Location: Stretch of motorway A3 and its surrounding area, central Spain.
Methods: We analysed the variation in perennial plant species composition and diversity among 92 plots (400 m2 ). The plots were located in five different environmental scenarios, three of them in a fragmented landscape (patches of natural vegetation, embankments and roadcuts) and two in an unfragmented landscape (natural vegetation and road verges). In each plot, the cover of each perennial plant species and eight soil variables were assessed. We used phi coefficient of correlation to determine the scenario preferences of each species, Kruskal–Wallis tests to compare the soil variables between landscape scenarios and eight descriptive variables of the community, and RDA and partial RDA to evaluate the relative importance of the type of environmental scenario on the floristic community.
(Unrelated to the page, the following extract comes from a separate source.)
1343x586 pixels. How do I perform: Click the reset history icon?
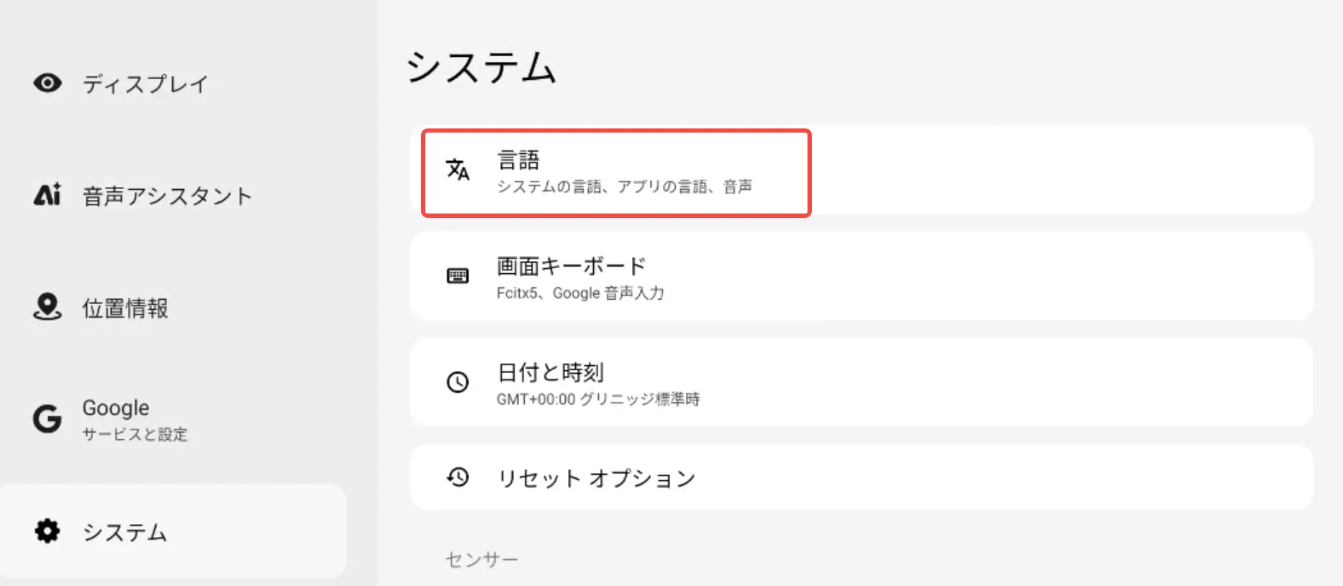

Results: We identified 130 species, with only 16 species never appearing on roadsides. Perennial total cover, species richness, inverse Simpson’s index and number of protected species showed no significant differences between the five scenarios considered. In contrast, the number of nutrient-demanding species and restricted-range diversity had lower values in natural vegetation plots. Soil variables and the type of scenario together explained 28.5% of the species composition variation. Of this percentage, 6.8% was explained by soil variables, 12.1% by the type of scenario and 10.0% of the variation was shared between the two data sets.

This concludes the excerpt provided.